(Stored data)

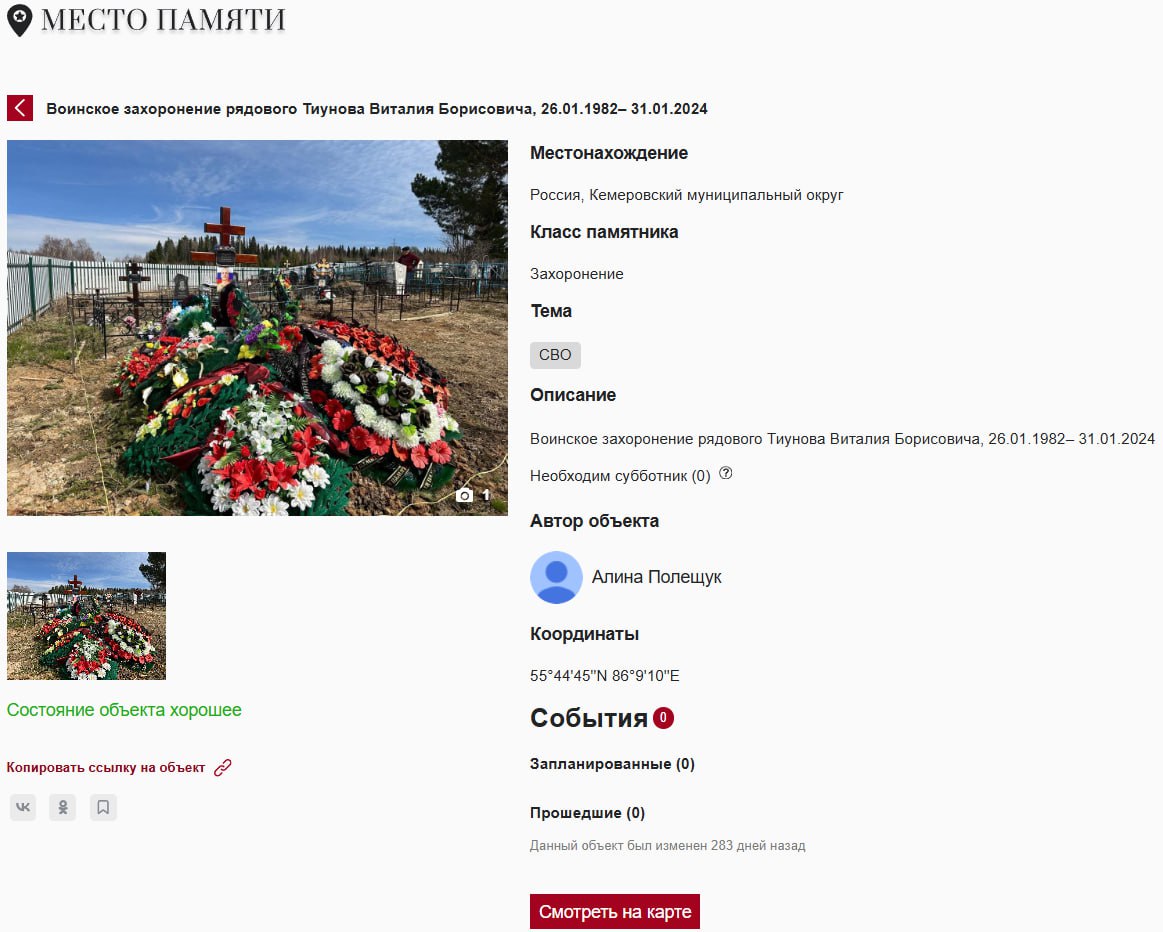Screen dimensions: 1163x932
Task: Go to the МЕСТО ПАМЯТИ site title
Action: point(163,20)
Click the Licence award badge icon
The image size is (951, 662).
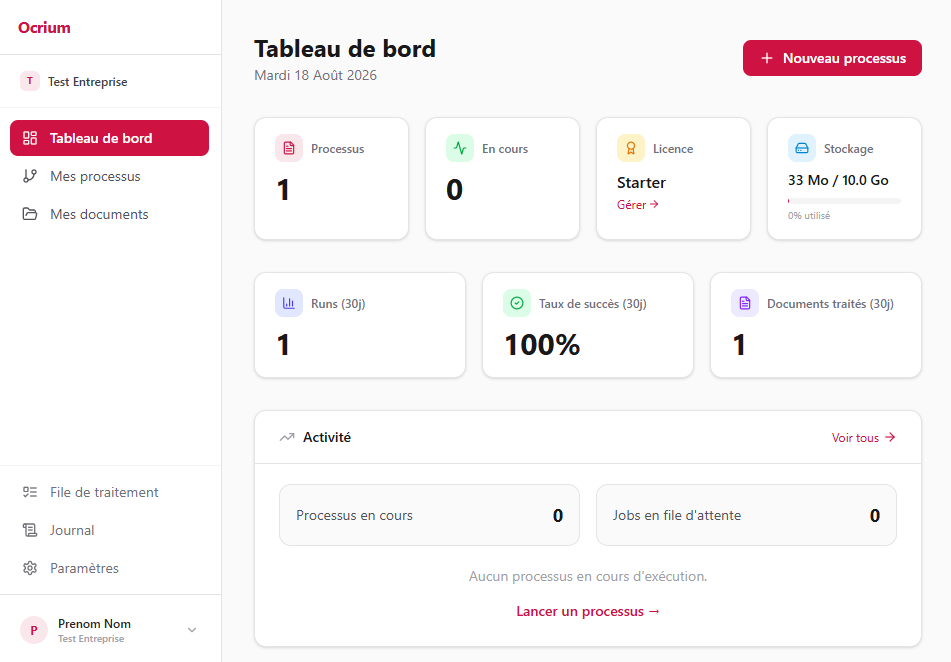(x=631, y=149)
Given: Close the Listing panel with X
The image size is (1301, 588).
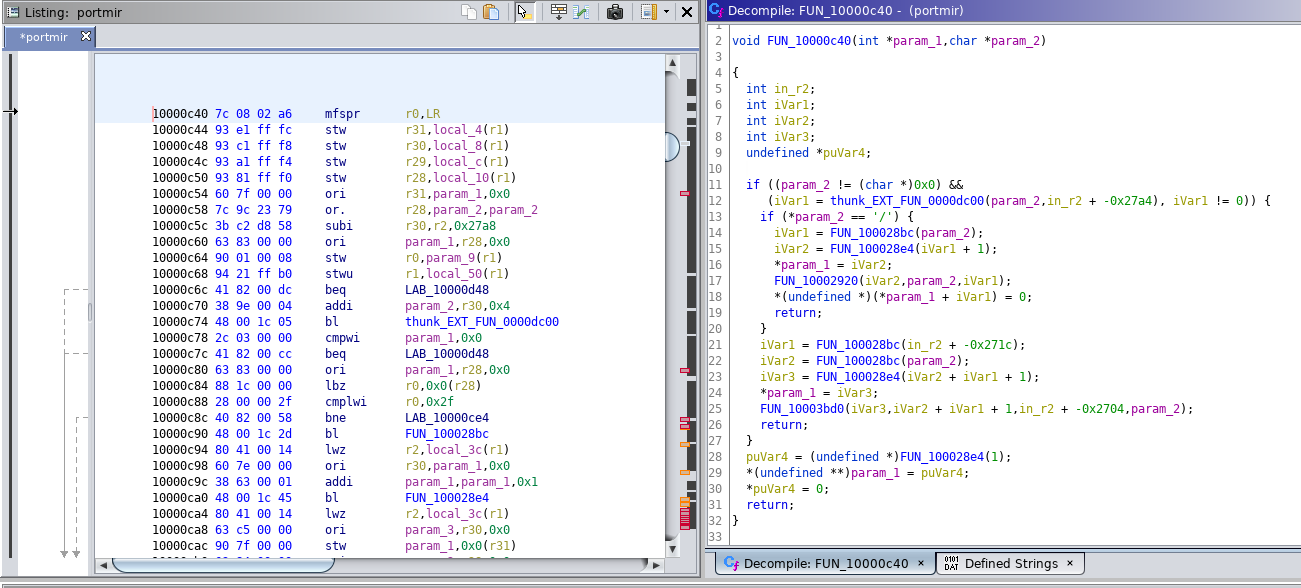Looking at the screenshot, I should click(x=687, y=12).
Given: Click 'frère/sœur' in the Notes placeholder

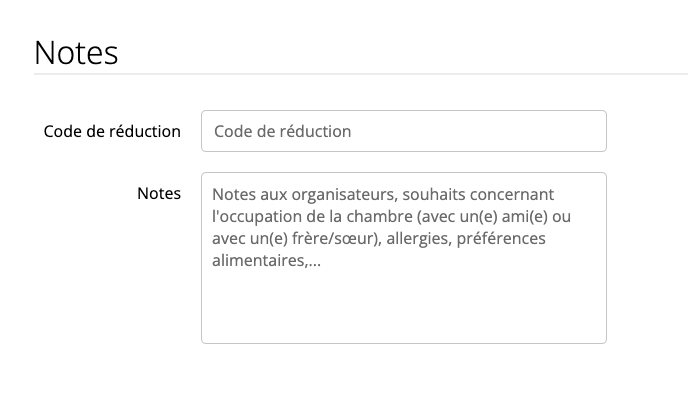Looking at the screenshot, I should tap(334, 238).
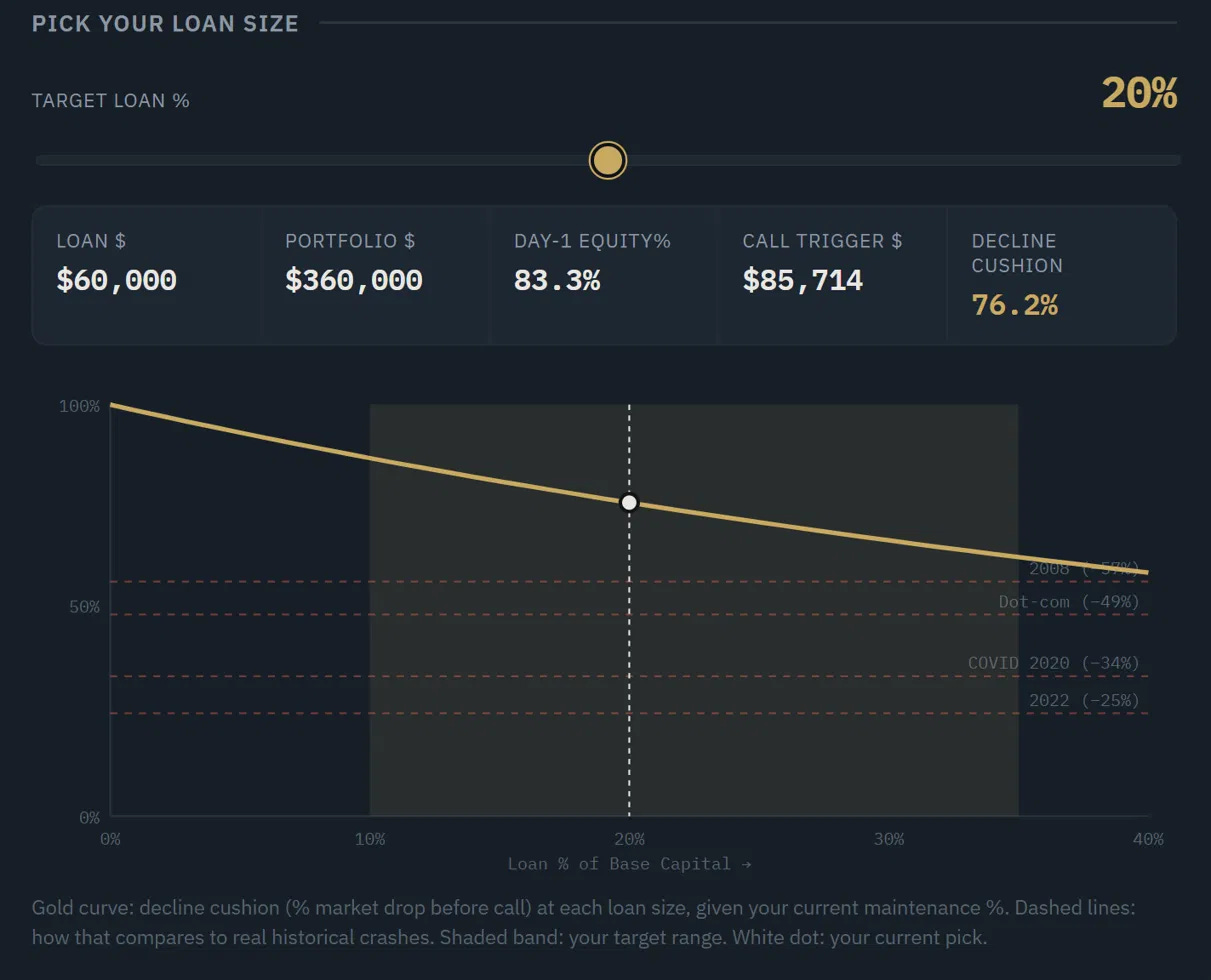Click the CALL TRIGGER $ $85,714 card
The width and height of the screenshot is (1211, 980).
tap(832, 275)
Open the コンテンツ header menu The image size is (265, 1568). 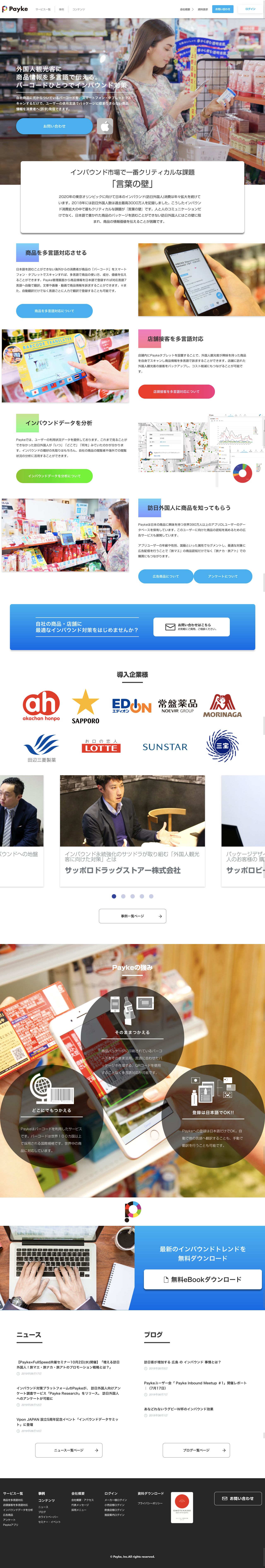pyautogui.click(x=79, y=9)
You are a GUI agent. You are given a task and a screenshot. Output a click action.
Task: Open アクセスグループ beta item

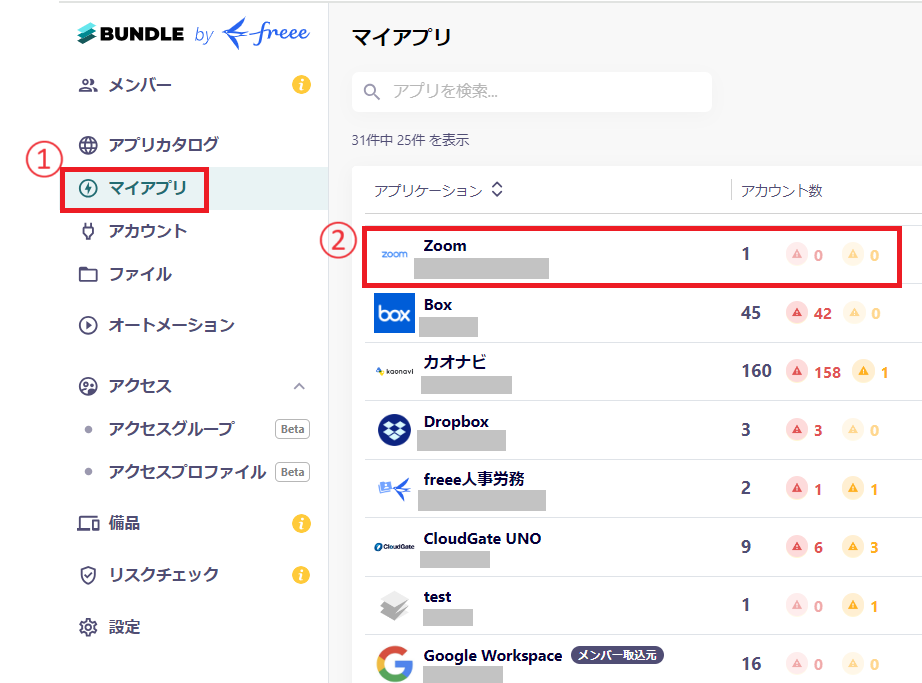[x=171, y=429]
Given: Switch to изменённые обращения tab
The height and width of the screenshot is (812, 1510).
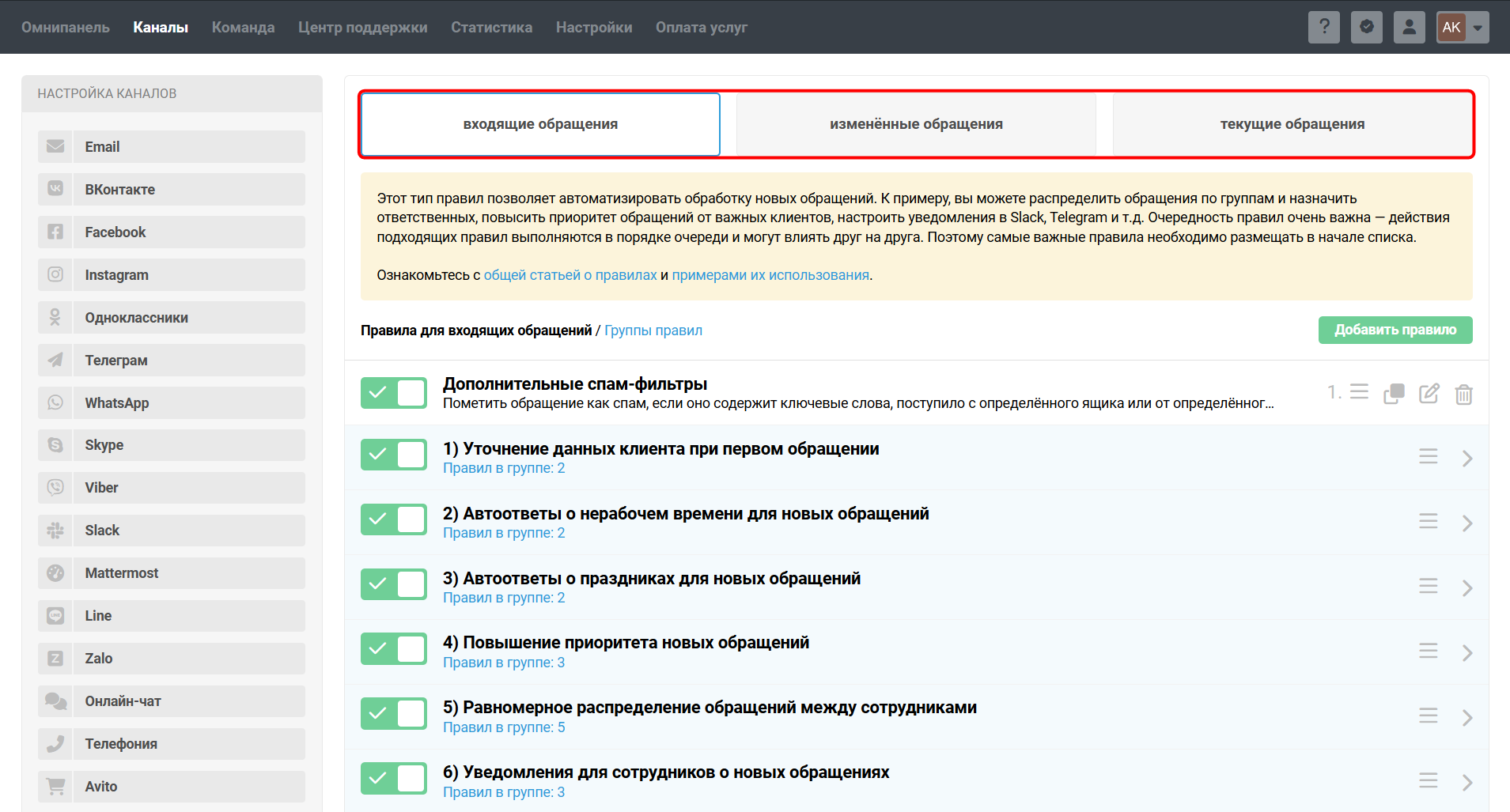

(ABOUT THIS EXERCISE) Omit the pictures and please write out exactly the lines between the one containing "Task: Open アクセスグループ beta item" and the last line of the entries, both included.

(SOLUTION FOR THIS EXERCISE)
Task: Open アクセスグループ beta item

[x=171, y=429]
Given: Switch to изменённые обращения tab
The height and width of the screenshot is (812, 1510).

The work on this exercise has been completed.